The Chalk Emerald is a 37.82 carat rectangular step-cut emerald, mined in Muzo, Colombia. It was one of many Colombian emeralds shipped to India by the Spanish in the 16th and 17th centuries. Ownership of the stone after its arrival is unrecorded until its sale by Jagaddipendra Narayan, the Maharaja of Koch Bihar, to a British gem broker in 1959. Jagaddipendra stated that the stone was formerly the centerpiece of an emerald and diamond necklace worn by his mother, Indira Devi, to various state functions.

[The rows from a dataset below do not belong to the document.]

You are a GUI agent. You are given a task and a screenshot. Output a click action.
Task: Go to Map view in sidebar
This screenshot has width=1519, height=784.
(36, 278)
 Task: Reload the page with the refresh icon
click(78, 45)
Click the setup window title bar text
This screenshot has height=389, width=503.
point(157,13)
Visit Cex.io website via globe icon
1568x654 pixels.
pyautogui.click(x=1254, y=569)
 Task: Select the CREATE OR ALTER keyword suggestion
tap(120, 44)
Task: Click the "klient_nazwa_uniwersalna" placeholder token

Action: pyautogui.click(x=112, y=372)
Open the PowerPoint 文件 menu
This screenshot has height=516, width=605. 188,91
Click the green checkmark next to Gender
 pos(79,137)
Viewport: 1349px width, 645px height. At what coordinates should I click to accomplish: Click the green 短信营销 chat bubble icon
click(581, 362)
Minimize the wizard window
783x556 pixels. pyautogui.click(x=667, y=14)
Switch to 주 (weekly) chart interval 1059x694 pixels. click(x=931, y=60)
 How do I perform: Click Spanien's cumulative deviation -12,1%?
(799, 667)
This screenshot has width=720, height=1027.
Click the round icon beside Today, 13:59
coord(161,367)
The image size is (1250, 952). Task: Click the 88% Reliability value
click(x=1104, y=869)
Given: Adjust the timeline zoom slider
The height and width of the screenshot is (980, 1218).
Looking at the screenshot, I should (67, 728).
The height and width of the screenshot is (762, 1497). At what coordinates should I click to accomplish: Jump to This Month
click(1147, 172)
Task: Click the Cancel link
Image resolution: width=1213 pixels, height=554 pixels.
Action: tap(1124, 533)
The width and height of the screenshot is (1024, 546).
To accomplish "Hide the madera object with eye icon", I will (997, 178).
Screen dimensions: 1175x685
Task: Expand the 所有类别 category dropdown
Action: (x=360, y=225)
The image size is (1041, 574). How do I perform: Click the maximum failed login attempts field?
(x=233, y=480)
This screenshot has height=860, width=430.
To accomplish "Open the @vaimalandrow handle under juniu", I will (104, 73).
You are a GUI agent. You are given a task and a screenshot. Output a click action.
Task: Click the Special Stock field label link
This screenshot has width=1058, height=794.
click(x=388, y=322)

The emerald was purchased by the American jeweler Harry Winston, who recut it from its original weight of 38.40 carat, and added a gold setting to attach it to a platinum ring of his own design. Surrounding the Chalk Emerald itself are sixty pear-shaped diamonds, totalling 15.62 carat. The ring was sold in 1962 to Oscar Roy Chalk—an entrepreneur from New York for whom the emerald is now named—for his wife Clair to wear to a state dinner at the White House in honor of Queen Elizabeth II. Supposedly, she turned the ring around during the event so as to not upstage the less-impressive emerald ring worn by the Queen.

The Chalks donated the ring to the Smithsonian Institution in 1972, and it is now part of the Smithsonian's National Gem and Mineral Collection on display in the National Museum of Natural History in Washington, D.C.